#### [YOUR INSTRUCTIONS]
Copy out every line of the records below, keeping each one identical to the original.

#### [MATERIAL PROVIDED]
⁂
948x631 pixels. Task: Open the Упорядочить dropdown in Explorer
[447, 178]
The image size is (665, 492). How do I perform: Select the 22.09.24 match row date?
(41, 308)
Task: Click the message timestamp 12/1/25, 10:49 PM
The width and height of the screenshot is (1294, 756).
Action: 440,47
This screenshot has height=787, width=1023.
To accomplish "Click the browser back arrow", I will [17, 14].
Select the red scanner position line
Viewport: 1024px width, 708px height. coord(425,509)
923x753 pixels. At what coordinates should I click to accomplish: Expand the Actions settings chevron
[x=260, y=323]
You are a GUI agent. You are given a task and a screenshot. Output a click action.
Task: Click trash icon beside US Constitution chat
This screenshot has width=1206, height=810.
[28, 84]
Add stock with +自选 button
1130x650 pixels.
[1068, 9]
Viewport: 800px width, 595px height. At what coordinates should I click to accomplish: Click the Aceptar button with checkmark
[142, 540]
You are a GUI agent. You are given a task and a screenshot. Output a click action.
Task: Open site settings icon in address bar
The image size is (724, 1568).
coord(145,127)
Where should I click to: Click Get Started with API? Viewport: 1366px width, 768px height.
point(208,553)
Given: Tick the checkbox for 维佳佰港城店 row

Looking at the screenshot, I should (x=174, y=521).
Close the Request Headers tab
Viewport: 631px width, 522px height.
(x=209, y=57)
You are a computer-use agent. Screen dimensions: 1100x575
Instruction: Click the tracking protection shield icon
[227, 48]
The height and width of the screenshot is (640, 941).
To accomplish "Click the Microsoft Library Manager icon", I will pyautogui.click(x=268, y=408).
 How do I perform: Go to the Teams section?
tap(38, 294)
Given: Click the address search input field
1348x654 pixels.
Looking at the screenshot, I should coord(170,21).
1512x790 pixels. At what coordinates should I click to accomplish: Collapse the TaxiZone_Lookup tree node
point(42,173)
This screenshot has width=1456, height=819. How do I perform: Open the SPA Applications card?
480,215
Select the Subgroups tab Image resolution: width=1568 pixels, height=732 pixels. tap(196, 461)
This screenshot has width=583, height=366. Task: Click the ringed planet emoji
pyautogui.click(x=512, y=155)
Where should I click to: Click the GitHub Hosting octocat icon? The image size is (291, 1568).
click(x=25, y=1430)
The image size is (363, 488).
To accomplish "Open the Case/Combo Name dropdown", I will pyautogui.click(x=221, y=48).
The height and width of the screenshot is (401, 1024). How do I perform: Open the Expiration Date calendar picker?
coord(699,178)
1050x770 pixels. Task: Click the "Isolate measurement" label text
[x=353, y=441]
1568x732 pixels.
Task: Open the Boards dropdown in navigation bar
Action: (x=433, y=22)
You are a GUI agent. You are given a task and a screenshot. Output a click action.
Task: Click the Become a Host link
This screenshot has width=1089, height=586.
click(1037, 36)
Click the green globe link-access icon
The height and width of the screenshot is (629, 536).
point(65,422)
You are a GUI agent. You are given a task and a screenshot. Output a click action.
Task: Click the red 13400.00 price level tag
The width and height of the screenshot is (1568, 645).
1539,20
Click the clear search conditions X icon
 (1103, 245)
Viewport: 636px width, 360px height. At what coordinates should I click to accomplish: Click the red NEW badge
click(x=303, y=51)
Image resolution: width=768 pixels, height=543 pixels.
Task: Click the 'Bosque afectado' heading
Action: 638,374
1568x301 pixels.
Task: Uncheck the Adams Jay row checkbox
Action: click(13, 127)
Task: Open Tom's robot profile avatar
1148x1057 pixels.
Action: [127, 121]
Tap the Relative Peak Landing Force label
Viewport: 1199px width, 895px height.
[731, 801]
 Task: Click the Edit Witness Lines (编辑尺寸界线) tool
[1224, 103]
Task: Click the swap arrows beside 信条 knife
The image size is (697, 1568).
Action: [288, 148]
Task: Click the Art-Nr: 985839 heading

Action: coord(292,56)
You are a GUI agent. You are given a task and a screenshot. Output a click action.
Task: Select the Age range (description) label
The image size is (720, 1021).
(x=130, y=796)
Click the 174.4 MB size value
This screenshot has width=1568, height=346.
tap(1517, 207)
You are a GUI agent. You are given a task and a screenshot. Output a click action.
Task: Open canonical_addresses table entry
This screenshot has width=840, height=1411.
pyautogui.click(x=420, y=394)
⁂
#### [THE ANSWER]
948x631 pixels. Task: Open the Упорядочить dropdown in Explorer
[447, 178]
The image size is (665, 492). How do I perform: Select the 22.09.24 match row date?
(41, 308)
Task: Click the message timestamp 12/1/25, 10:49 PM
The width and height of the screenshot is (1294, 756).
Action: 440,47
This screenshot has height=787, width=1023.
To accomplish "Click the browser back arrow", I will [17, 14].
Select the red scanner position line
Viewport: 1024px width, 708px height. coord(425,509)
923x753 pixels. At what coordinates should I click to accomplish: Expand the Actions settings chevron
[x=260, y=323]
You are a GUI agent. You are given a task and a screenshot. Output a click action.
Task: Click trash icon beside US Constitution chat
This screenshot has width=1206, height=810.
[28, 84]
Add stock with +自选 button
1130x650 pixels.
[1068, 9]
Viewport: 800px width, 595px height. At what coordinates should I click to accomplish: Click the Aceptar button with checkmark
[142, 540]
You are a GUI agent. You are given a task and a screenshot. Output a click action.
Task: Open site settings icon in address bar
The image size is (724, 1568).
coord(145,127)
Where should I click to: Click Get Started with API? Viewport: 1366px width, 768px height.
point(208,553)
Given: Tick the checkbox for 维佳佰港城店 row

Looking at the screenshot, I should (x=174, y=521).
Close the Request Headers tab
Viewport: 631px width, 522px height.
(x=209, y=57)
You are a computer-use agent. Screen dimensions: 1100x575
Instruction: Click the tracking protection shield icon
[227, 48]
The height and width of the screenshot is (640, 941).
To accomplish "Click the Microsoft Library Manager icon", I will pyautogui.click(x=268, y=408).
 How do I perform: Go to the Teams section?
tap(38, 294)
Given: Click the address search input field
1348x654 pixels.
Looking at the screenshot, I should coord(170,21).
1512x790 pixels. At what coordinates should I click to accomplish: Collapse the TaxiZone_Lookup tree node
point(42,173)
This screenshot has width=1456, height=819. How do I perform: Open the SPA Applications card?
480,215
Select the Subgroups tab Image resolution: width=1568 pixels, height=732 pixels. tap(196, 461)
This screenshot has width=583, height=366. Task: Click the ringed planet emoji
pyautogui.click(x=512, y=155)
Where should I click to: Click the GitHub Hosting octocat icon? The image size is (291, 1568).
click(x=25, y=1430)
The image size is (363, 488).
To accomplish "Open the Case/Combo Name dropdown", I will pyautogui.click(x=221, y=48).
The height and width of the screenshot is (401, 1024). How do I perform: Open the Expiration Date calendar picker?
coord(699,178)
1050x770 pixels. Task: Click the "Isolate measurement" label text
[x=353, y=441]
1568x732 pixels.
Task: Open the Boards dropdown in navigation bar
Action: (x=433, y=22)
You are a GUI agent. You are given a task and a screenshot. Output a click action.
Task: Click the Become a Host link
This screenshot has width=1089, height=586.
click(1037, 36)
Click the green globe link-access icon
The height and width of the screenshot is (629, 536).
point(65,422)
You are a GUI agent. You are given a task and a screenshot. Output a click action.
Task: Click the red 13400.00 price level tag
The width and height of the screenshot is (1568, 645).
1539,20
Click the clear search conditions X icon
 (1103, 245)
Viewport: 636px width, 360px height. At what coordinates should I click to accomplish: Click the red NEW badge
click(x=303, y=51)
Image resolution: width=768 pixels, height=543 pixels.
Task: Click the 'Bosque afectado' heading
Action: 638,374
1568x301 pixels.
Task: Uncheck the Adams Jay row checkbox
Action: click(13, 127)
Task: Open Tom's robot profile avatar
1148x1057 pixels.
Action: [127, 121]
Tap the Relative Peak Landing Force label
Viewport: 1199px width, 895px height.
[731, 801]
 Task: Click the Edit Witness Lines (编辑尺寸界线) tool
[1224, 103]
Task: Click the swap arrows beside 信条 knife
The image size is (697, 1568).
Action: [288, 148]
Task: Click the Art-Nr: 985839 heading

Action: coord(292,56)
You are a GUI agent. You are given a task and a screenshot. Output a click action.
Task: Select the Age range (description) label
The image size is (720, 1021).
(x=130, y=796)
Click the 174.4 MB size value
This screenshot has width=1568, height=346.
tap(1517, 207)
You are a GUI agent. You are given a task and a screenshot. Output a click action.
Task: Open canonical_addresses table entry
This screenshot has width=840, height=1411.
pyautogui.click(x=420, y=394)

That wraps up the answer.